La Diplomazia dei Sentimenti nelle Scuole: Il Silenzio che Unisce Bari e l’Italia
Questa mattina, un velo di silenzio si è steso su tutti gli istituti scolastici italiani. Non un silenzio vuoto, ma un momento di raccoglimento profondo in memoria delle giovani vittime della tragedia di Crans-Montana.
A Bari, questo rito collettivo ha assunto un significato ancora più intimo e doloroso, intrecciandosi con il lutto locale per la perdita di Andrea Liddi e Davide Capuozzo, scomparsi tragicamente lo scorso fine settimana.
La Presenza del Sindaco Vito Leccese alla “Marconi-Hack”
In questo scenario di dolore condiviso, il Sindaco di Bari, Vito Leccese, ha scelto di non limitarsi a un comunicato formale, ma di recarsi personalmente presso la scuola “Marconi-Hack”. La scelta del luogo non è stata casuale: proprio in quell’istituto si era diplomato Andrea Liddi.
La presenza di Vito Leccese tra i banchi e i corridoi che hanno visto crescere Andrea testimonia una volontà precisa: quella di trasformare l’istituzione in comunità. Vedere il Primo Cittadino partecipare al saluto agli alunni con cui aveva inaugurato l’anno scolastico, questa volta in un clima di così forte tristezza, sottolinea che il ruolo di una guida cittadina è, prima di tutto, quello di stare accanto alle persone nel momento del bisogno.
Perché “Noi” parliamo di Diplomazia dei Sentimenti
In contesti come questo, è necessario utilizzare il paradigma che abbiamo adottato e condiviso: la Diplomazia dei Sentimenti.

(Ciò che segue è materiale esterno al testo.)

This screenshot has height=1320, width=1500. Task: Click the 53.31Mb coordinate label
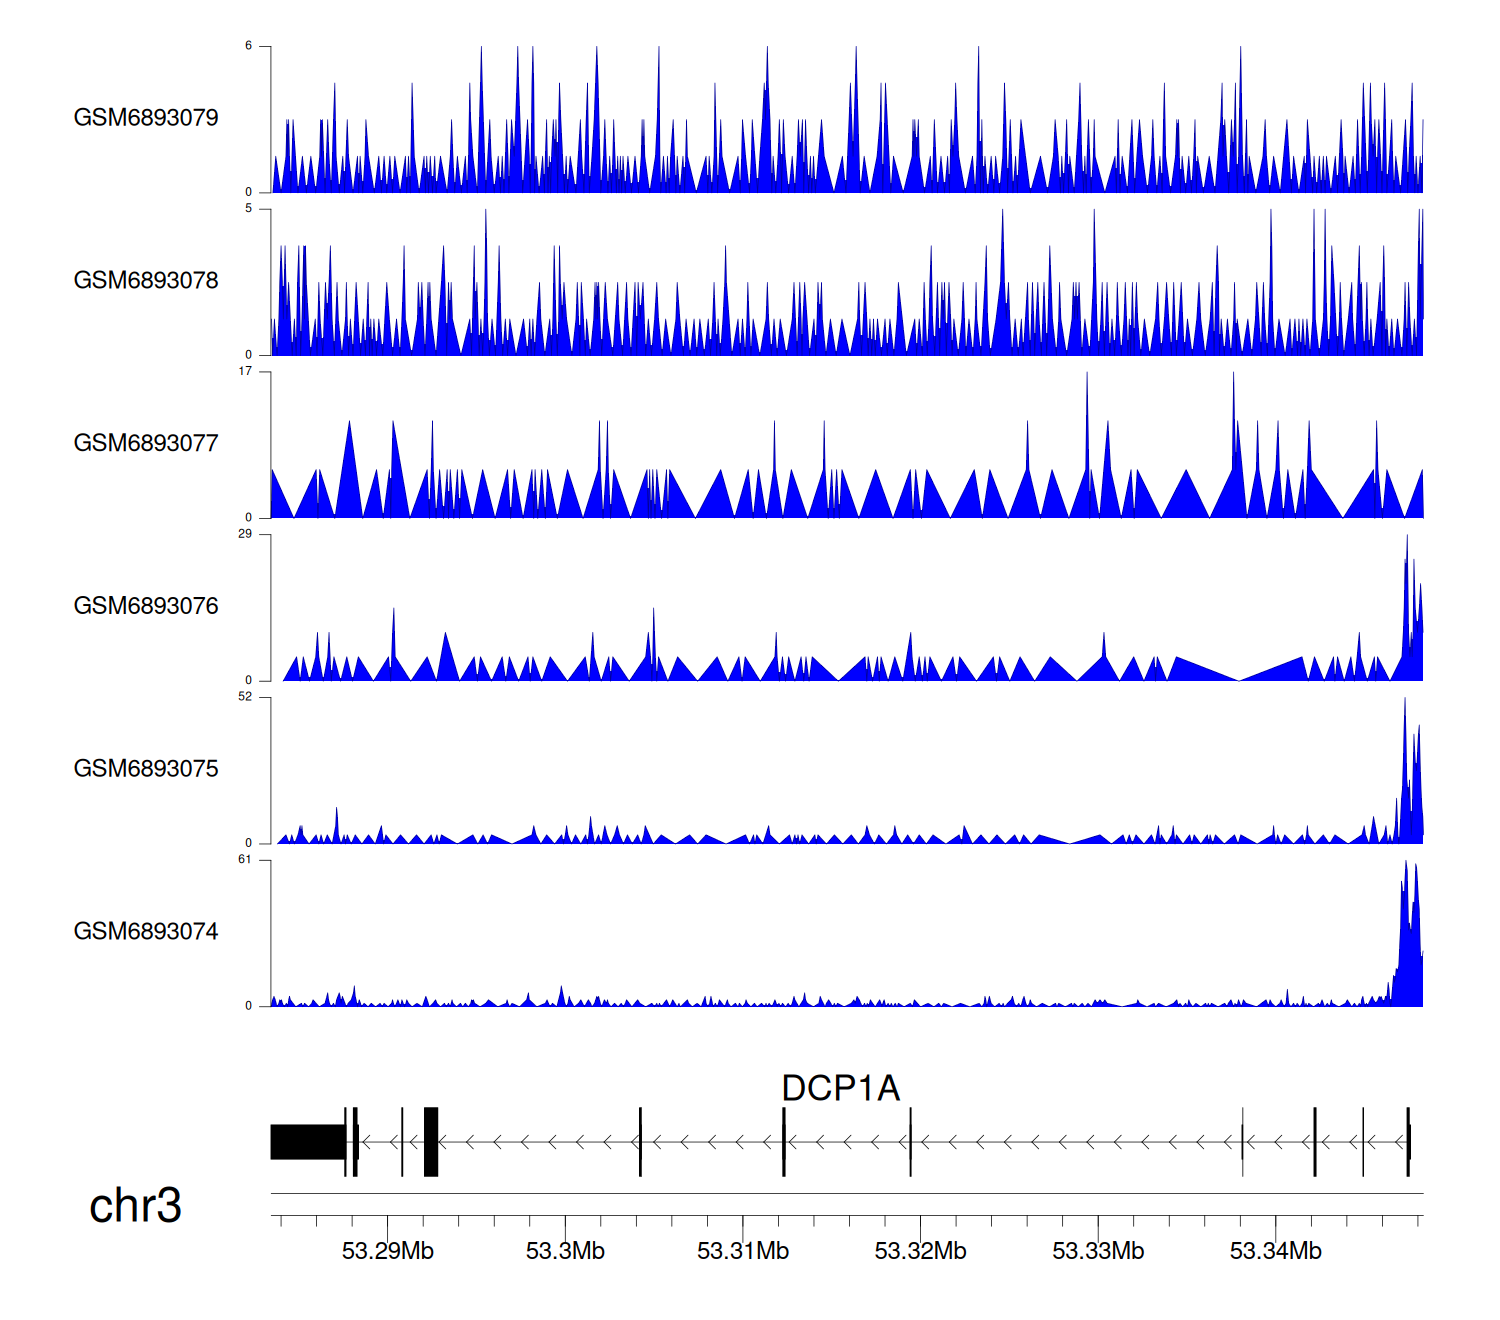743,1251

Noi crediamo fermamente che il dolore per la perdita di una giovane vita non possa e non debba mai restare un fatto privato.
Ogni giovane che ci lascia porta via un frammento del futuro che appartiene a tutti noi. La Diplomazia dei Sentimenti si manifesta proprio qui:
Nel superamento del giudizio: Abbandonare le analisi fredde per ritrovare la vicinanza umana.

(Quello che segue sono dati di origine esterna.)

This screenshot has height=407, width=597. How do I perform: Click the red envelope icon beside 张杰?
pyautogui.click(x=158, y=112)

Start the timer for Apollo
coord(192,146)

Nella solidarietà attiva: Trasformare un minuto di silenzio in un impegno a rispettare e valorizzare la vita ogni giorno.

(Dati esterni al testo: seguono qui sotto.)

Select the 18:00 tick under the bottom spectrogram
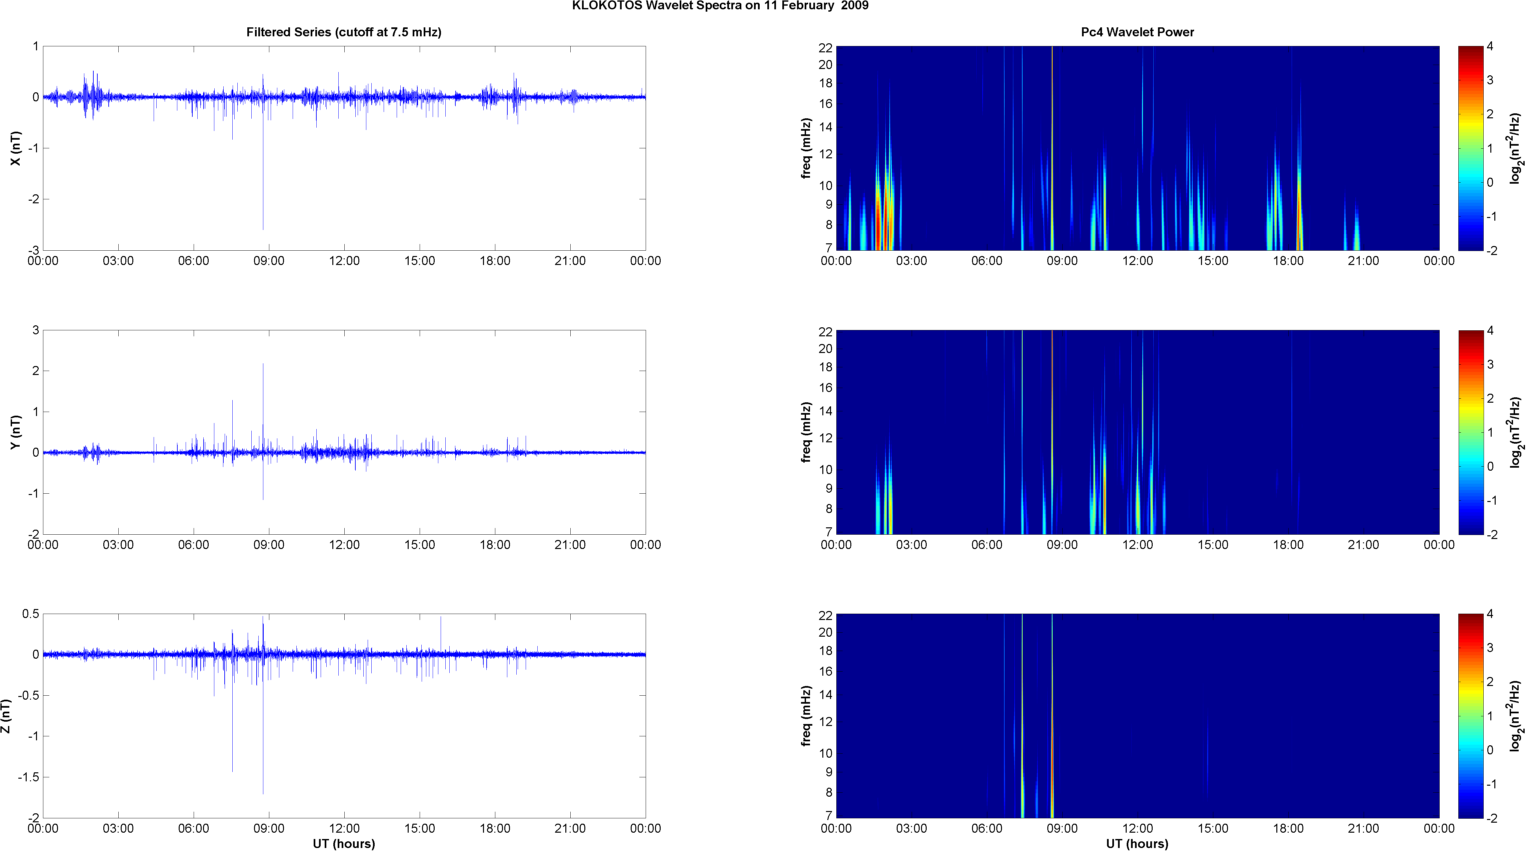 (1288, 828)
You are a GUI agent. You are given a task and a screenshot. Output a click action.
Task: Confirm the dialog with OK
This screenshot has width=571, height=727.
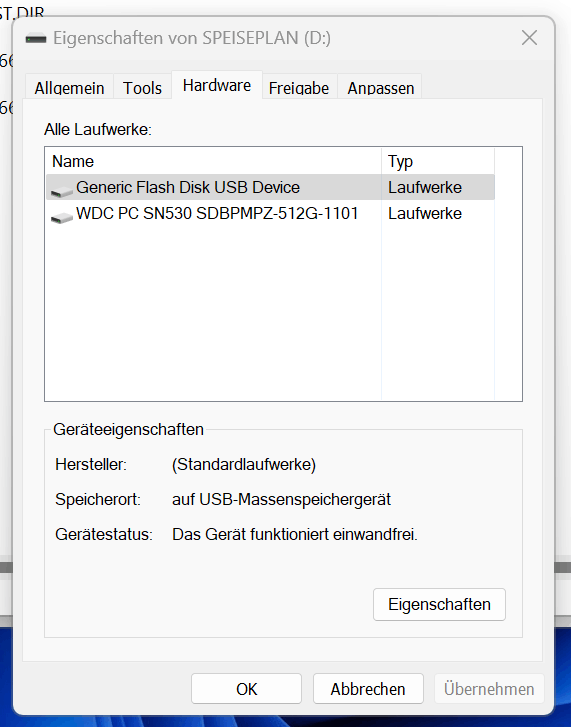tap(246, 689)
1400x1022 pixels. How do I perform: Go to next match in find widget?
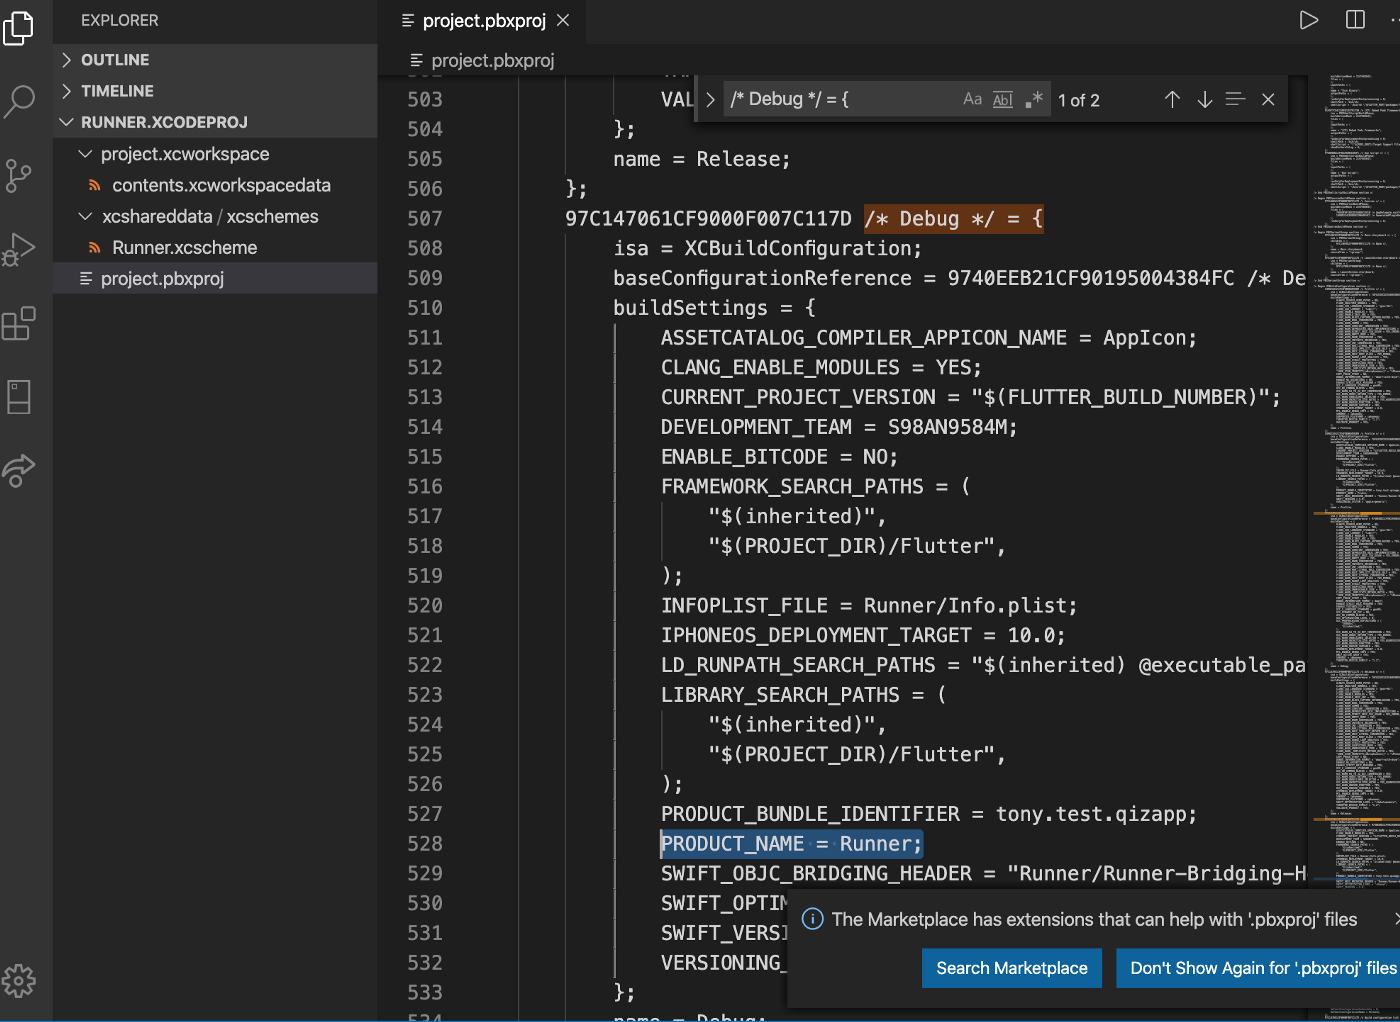coord(1204,99)
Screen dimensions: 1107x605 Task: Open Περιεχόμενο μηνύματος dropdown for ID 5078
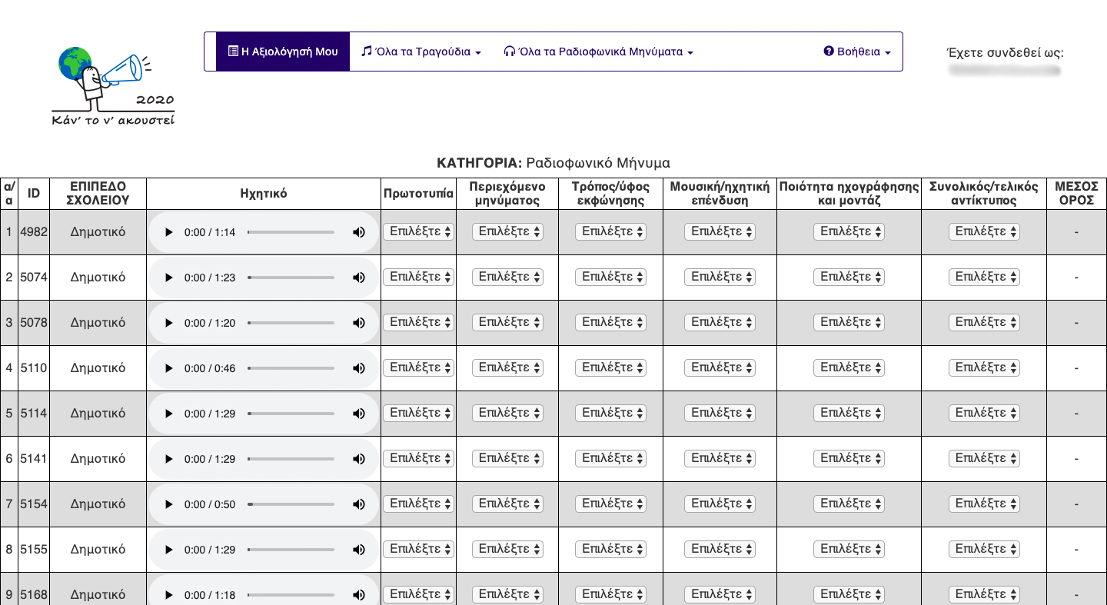pos(507,322)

Nella consapevolezza: Capire che piccoli gesti di attenzione possono far sentire una comunità davvero unita.
Un Segnale per il Futuro
Il silenzio osservato nelle scuole baresi e in tutta Italia non può restituire ciò che è andato perduto, ma serve a noi che restiamo. Serve a ricordarci che la scuola è il primo presidio di umanità.
Il gesto di Vito Leccese e la partecipazione commossa della città di Bari dimostrano che, nonostante le tragedie, esiste una rete di sentimenti capace di sostenere il peso di tali perdite. È da questa capacità di soffrire insieme che dobbiamo ripartire per costruire un domani in cui il valore della vita e il rispetto reciproco siano le fondamenta di ogni nostra azione.